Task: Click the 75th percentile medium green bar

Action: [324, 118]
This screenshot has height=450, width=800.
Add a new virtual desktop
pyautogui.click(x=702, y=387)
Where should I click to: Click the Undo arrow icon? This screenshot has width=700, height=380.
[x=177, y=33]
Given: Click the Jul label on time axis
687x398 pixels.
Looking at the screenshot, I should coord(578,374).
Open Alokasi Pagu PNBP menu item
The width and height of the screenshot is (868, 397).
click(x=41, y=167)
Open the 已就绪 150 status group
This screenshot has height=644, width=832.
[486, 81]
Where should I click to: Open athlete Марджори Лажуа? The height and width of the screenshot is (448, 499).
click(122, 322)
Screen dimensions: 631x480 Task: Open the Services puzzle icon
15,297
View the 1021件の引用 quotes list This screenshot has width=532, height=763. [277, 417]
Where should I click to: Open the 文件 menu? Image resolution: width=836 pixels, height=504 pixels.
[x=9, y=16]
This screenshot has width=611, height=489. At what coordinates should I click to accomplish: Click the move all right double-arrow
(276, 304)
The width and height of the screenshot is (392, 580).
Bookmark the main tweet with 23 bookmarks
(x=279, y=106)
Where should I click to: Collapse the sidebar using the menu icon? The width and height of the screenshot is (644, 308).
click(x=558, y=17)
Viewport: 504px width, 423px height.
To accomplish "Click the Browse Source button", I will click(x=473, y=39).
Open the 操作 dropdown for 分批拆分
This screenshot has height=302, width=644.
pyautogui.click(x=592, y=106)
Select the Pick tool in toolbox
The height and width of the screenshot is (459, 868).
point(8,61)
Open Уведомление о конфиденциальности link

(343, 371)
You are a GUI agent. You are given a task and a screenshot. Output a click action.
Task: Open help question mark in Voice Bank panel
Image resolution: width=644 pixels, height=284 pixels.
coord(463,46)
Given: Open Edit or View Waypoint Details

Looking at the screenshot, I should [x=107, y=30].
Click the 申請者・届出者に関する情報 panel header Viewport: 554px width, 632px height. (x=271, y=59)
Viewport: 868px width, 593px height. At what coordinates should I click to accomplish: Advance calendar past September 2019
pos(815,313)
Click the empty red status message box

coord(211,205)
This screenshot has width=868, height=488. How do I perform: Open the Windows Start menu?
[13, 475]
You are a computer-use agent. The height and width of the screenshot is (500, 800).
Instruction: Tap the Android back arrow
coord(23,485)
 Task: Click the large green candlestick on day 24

+ + +

→ REQUIRED WORK
Take the records above and return, word for word, only the lines that fall from the line with "This screenshot has height=644, width=832." to the line with "View the 1021件の引用", both of them included.

→ SOLUTION TO THIS EXERCISE
This screenshot has height=644, width=832.
[486, 81]
Where should I click to: Open athlete Марджори Лажуа? The height and width of the screenshot is (448, 499).
click(122, 322)
Screen dimensions: 631x480 Task: Open the Services puzzle icon
15,297
View the 1021件の引用 quotes list This screenshot has width=532, height=763. [277, 417]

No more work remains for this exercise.